AN EFFICIENT SCHEME FOR STOCHASTIC SIMULATION OF THREE-DIMENSIONAL VARIABLY SATURATED FLOW AND TRANSPORT WITH VOLATILIZATION

Many hazardous waste sites, including the Superfund sites and others, are contaminated with a number of chemicals which pose potential threats to human health and the environment. The potential exposure and associated health risks due to the contaminants are dependent upon the environmental transport mechanisms, as well as the pathways by which receptors may be exposed to the transported chemicals. For the groundwater pathway, particularly in shallow unconfined aquifers, the transport of volatile organic chemicals (VOCs) is of special interest because active migration of the contaminants could occur in the vapor phase, either volatilizing directly from the source or from the water table.

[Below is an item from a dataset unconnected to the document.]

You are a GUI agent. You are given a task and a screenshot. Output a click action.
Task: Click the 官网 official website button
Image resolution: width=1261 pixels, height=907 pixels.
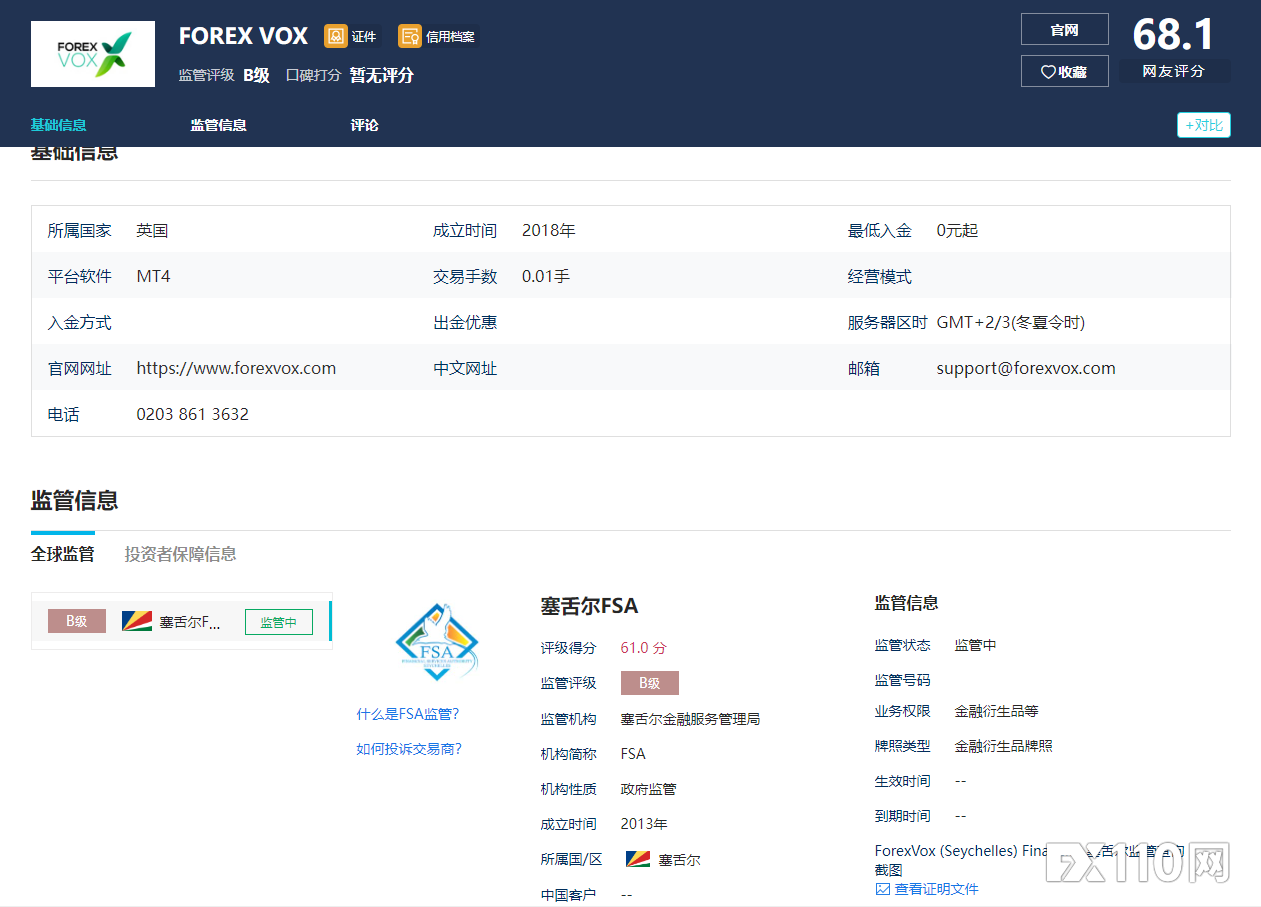coord(1064,29)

The simulation of transport of contaminants in unconfined aquifers requires a solution of the variably saturated flow and transport equations which are highly non-linear, and subsequently computationally intensive. As modern risk assessment relies more and more on stochastic simulations to assist in quantifying uncertainty associated with the evaluation of contamination levels at receptor locations, it is imperative that an appropriate simulation methodology for flow and transport of VOCs, taking into account of the vapor- phase transport stochastically, be developed. This paper presents an approximate solution technique designed to minimize the computational efforts, while maintaining the accuracy of the solution. It is based on a composite technique which allows the flow and transport processes to be divided into three stages: (i) flow and transport in the vadose zone in the vicinity of the source or waste management unit, (ii) in the saturated zone, and (iii) in the vapor phase due to back volatilization at a distance away from the source or the waste management unit. The developed solution technique assumes that the waste management unit is rectangular, and that the vadose zone thickness, the saturated thickness, and material properties are uniform. Semi-analytical and numerical techniques are used to provide solutions to the three-dimensional flow and transport equations. Details of the solution procedures, verification and application examples, and substantial savings in computational efforts are discussed.